The graph mentions a "Registry" that doesn't appear in the rest of the
section. I see the "verifiable data registry" mentioned elsewhere in
the document, but nothing says how any of the parties are expected to
use it. Could it just be removed?

These details include several operations, several of which should
probably be defined as algorithms. The most critical for this spec is
probably verification, as mentioned above. I suspect issuance and
presentation can be defined in the appropriate proof specifications,
and revocation can be defined in the appropriate status specification.
Transfer and deletion should probably be here, even if they're trivial
"transfer by copying the bytes" and "delete by deleting the bytes", to
avoid making people worry that something more complicated is subtly
needed.


5.2 Trust Model

I don't think it's true that "The verifier trusts the issuer to issue
the credential that it received."? The verifier uses the proof methods
to prove that, so it doesn't need to take that on trust.

I don't think "All entities trust the verifiable data registry"
because the registry isn't used in this specification.

I don't think the holder needs to trust the issuer.

The statement about the verifier trusting the issuer is close, but
there's something to say about the verifier choosing the issuers they
want to trust.

The holder also trusts the verifier not to report information about
the holder back to the issuer.


5.3 Extensibility

An issuer might want to require the verifier to process a particular
extension point before it trusts the credential. e.g. if the issuer
uses revocation to make their threat model work out, they need the
verifier to process the credentialStatus extension point. On the other
hand, a verifier might be able to safely ignore the referenceNumber
extension.
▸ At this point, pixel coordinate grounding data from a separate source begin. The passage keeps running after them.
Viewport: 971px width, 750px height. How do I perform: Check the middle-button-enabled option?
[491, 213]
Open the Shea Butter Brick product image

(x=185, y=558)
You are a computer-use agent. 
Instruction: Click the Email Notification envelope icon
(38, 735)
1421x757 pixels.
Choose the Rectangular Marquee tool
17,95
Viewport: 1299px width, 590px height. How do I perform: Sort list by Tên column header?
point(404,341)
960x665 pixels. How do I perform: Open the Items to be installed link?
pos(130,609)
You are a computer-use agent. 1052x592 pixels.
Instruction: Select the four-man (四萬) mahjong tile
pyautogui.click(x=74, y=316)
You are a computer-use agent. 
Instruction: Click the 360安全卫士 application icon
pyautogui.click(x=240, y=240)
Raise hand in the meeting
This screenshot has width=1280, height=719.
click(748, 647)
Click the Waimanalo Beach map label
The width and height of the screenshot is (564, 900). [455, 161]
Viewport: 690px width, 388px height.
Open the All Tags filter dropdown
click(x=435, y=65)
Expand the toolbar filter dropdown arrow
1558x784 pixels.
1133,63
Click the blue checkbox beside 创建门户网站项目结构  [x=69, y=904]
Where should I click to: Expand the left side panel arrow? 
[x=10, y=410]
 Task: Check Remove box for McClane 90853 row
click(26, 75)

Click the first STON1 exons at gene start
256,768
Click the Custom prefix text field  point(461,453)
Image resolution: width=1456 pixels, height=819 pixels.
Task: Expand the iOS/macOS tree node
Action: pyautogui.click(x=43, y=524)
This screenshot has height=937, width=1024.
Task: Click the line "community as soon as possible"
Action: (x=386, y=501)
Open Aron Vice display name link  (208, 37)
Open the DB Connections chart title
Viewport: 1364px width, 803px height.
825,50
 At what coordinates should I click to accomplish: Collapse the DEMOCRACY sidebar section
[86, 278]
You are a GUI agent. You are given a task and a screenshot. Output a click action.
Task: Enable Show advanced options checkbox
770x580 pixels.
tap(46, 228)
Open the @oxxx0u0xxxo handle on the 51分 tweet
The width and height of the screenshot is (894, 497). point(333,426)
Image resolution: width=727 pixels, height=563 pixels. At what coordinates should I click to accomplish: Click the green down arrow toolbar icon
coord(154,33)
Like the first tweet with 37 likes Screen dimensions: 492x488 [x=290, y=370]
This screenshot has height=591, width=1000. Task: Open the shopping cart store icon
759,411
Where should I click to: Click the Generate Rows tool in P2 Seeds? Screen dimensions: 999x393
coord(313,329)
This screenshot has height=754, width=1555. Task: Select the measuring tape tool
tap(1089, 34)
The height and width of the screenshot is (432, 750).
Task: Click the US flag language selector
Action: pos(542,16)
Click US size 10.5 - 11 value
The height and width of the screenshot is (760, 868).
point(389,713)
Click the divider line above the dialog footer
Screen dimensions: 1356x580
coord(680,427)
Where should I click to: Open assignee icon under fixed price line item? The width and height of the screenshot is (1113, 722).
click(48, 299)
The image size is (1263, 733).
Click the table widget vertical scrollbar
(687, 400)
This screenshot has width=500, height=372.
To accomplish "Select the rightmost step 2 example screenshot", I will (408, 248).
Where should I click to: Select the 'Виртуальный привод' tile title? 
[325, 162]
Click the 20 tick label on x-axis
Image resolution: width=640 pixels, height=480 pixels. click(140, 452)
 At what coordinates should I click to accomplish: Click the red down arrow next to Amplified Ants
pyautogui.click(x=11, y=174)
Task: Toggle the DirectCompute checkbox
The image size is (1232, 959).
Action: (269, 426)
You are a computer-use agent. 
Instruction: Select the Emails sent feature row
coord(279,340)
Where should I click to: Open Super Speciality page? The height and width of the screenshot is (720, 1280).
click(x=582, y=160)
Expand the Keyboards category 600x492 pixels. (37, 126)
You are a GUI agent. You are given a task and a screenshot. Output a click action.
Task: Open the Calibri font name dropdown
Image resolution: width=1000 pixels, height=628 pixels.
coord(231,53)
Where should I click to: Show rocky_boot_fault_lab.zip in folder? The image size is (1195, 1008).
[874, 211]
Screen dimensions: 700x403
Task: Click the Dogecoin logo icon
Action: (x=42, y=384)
Have you considered a way of marking extensions critical?


5.3.1 Semantic Interoperability

"is expected to be published" diffuses responsibility. Use active voice.


5.4 Integrity of Related Resources

"MAY include a property named relatedResource" doesn't say what the
subject of that property needs to be.

"MAY contain a property named mediaType that indicates the expected
media type for the indicated resource" <- does this mean that when the
resource is fetched over HTTP, the fetch should include an Accept:
header with that media type? Or does request happen with no Accept:
header, and the integrity check fails if the response Content-Type:
isn't the expected value?

What's a validator supposed to do if the digestSRI doesn't match?


5.5 Refreshing

This is the first mention of the issuer creating a verifiable
presentation. https://w3c.github.io/vc-data-model/#dfn-issuers, for
example, only says they create VCs


5.6 Terms of Use

The note here talks about delegating a verifiable credential, but
that's the only mention of delegating in the document. What's it mean?


5.8 Zero-Knowledge Proofs

"The verifiable credential MUST contain a Proof" <- Is that true? You
can't do external ZKPs?

"If a credential definition is being used" is the first use of
"credential definition". I think this means "credential schema"?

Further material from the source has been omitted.